Sadly, the Cambodian government has awarded a contract to an chinese company to build a huge dam on one of the major rivers running through the Cardamom forest, so there goes that one. I must admit, our peaceful nature experience at Rianbow Lodge was strongly tempered by the reality of epxloitation: Cambodia is still a very poor country and so the 'little' people use the forest as a resource, but much more dangerously, the 'big people' like this giant chinese dam construction company are being given free reign on one of the country's most precious natural resources. The people need eletcricity, hence the dam, but the manner in which the business is being conducted is not conducive for a long-term solution to Cambodia's poverty.

Rainbow Lodge at Sunset, so bushy and green. We loved it!

Scrabble! we played again...and again..and again! Jules won more than me, but when I won, it was more convincing. Judge for yourself!

The resident cat at Rainbow Lodge.
Almost every place we stayed in Cambodia had a cat - I loved being with them. Oh how I miss our kitties at home!

"Jungle Trekking" - Jungle Jane?!

Beautiful waterfall on the Tatai river.

From Rainbow Lodge we travelled back up to
Siem Reap. Another long 12-hour bus trip, only broken by a transfer into a second bus in Phnom Penh, the capital city of Cambodia. As it happens, we didn't actually get round to spending any time in Phnom Penh. It is a bit of a pity, as I believe it has character and is a worthwhile place to explore, but we just wanted to see as much nature and countryside as possible. Enough city life for us here in Korea!

We spent the last day of our holiday in Siem Reap again. We hadn't quite had our fill of the temples and it was nice being able to go back and do things at our pace and see the ones we hadn't managed to first time round.
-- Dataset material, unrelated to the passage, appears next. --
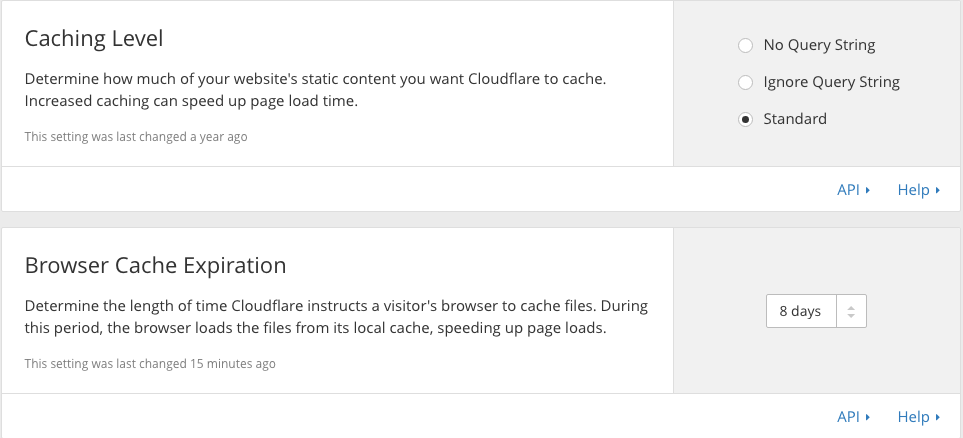Open the Help link under Caching Level
Image resolution: width=963 pixels, height=438 pixels.
(x=913, y=190)
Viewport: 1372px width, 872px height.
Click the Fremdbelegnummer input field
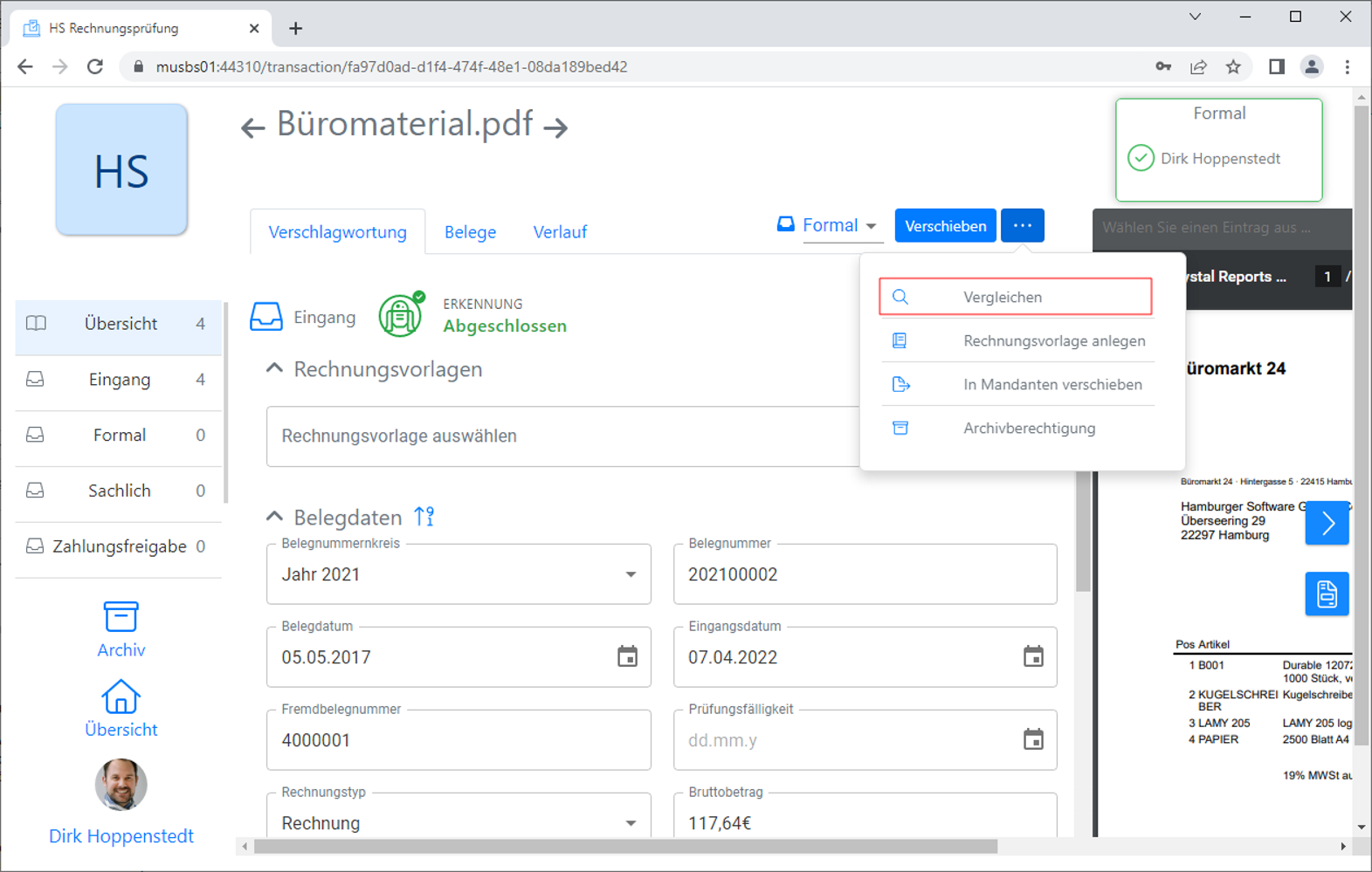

Here are some pics of the last bit of temple-hopping we did...

My favouritest budding photographer and travel companion in the whole wide world!


EEbEE said...

You know the stange thing about going through this post... i felt it was all very VERY familiar.

"I've been here" i said to myself.

Then it hit me. The newest Tomb Raider game has a Cambodia chapter. It's rendered almost EXACTLY like the real thing (just fewer blood thirsty bats and tigers wanting to disembowel you roving behind every corner).

I wonder if virtual tourism will ever take off....hmmm

(PS awesome postcard. thanks!)

Jessica Jane said...

hahaha! So do you HONESTLY not feel like you still need to see the real thing?
Well, considering the absence of tigers and crazy bats bit be a disappointmnet, sticking with your version might make sense!